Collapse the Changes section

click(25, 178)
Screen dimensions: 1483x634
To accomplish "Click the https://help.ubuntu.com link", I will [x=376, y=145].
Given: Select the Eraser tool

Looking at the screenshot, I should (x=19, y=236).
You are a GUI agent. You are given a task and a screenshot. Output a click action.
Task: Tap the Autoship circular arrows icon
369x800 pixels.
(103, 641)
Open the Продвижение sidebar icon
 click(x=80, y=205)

==

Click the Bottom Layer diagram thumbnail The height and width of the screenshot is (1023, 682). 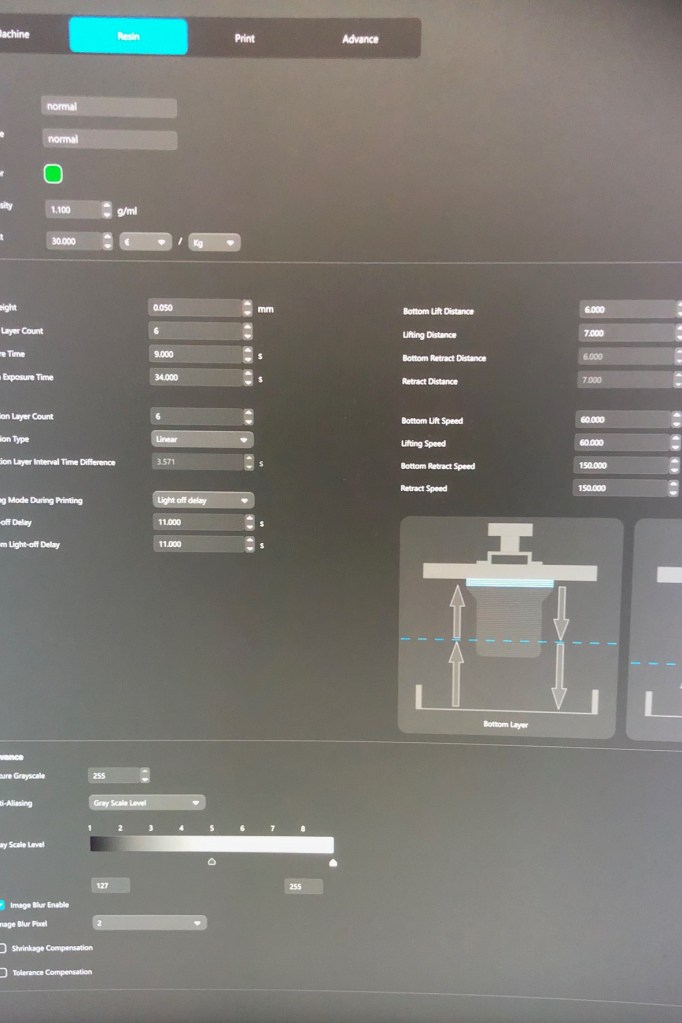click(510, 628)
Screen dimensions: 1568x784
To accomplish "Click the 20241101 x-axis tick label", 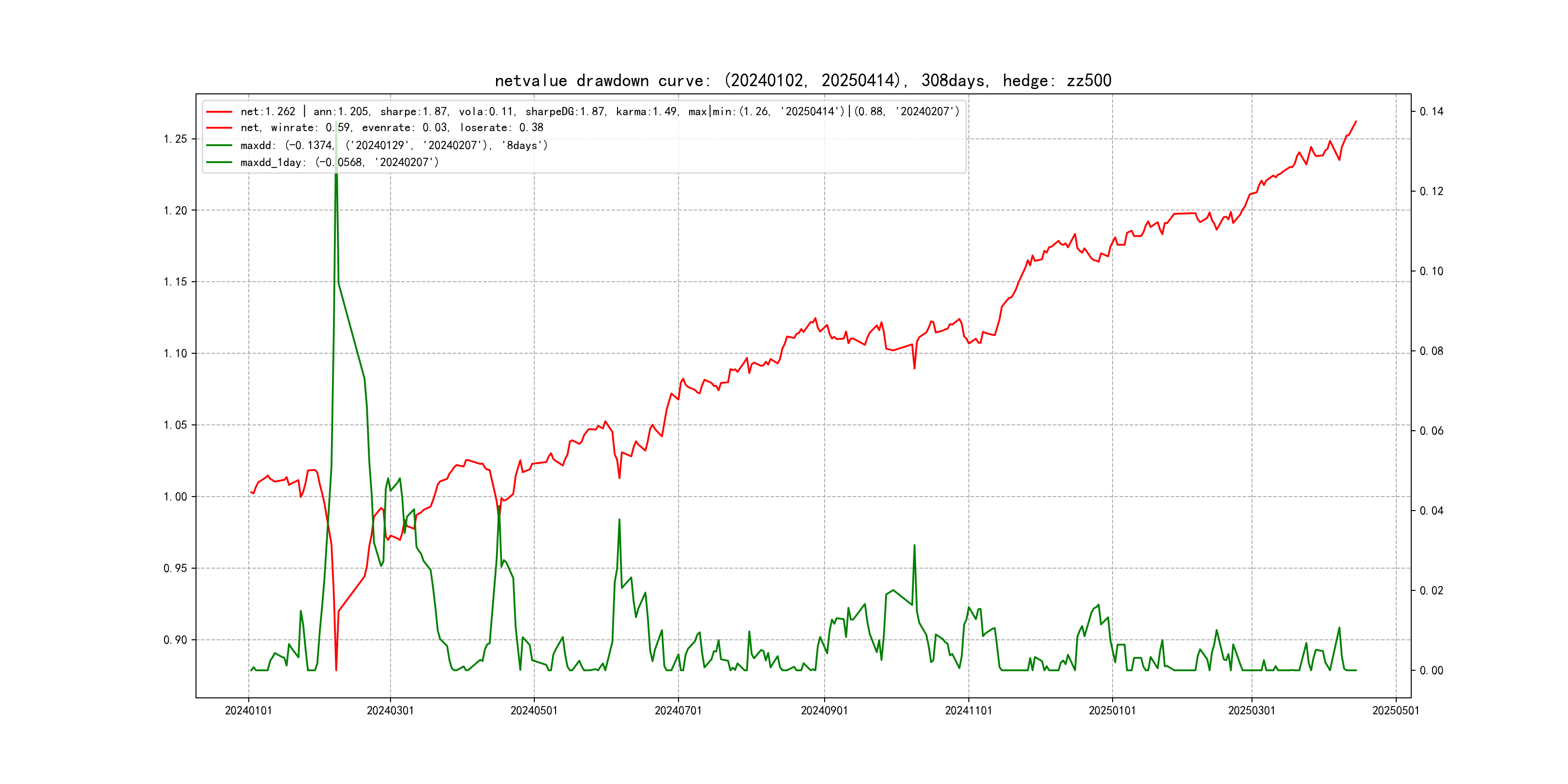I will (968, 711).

Short exercise:
Reproduce the rows exactly, beginning at the line that contains "Given: Select the Eraser tool" and stopping after the line that contains "click(x=80, y=205)".

Answer to the problem:
Given: Select the Eraser tool

Looking at the screenshot, I should (x=19, y=236).
You are a GUI agent. You are given a task and a screenshot. Output a click action.
Task: Tap the Autoship circular arrows icon
369x800 pixels.
(103, 641)
Open the Продвижение sidebar icon
 click(x=80, y=205)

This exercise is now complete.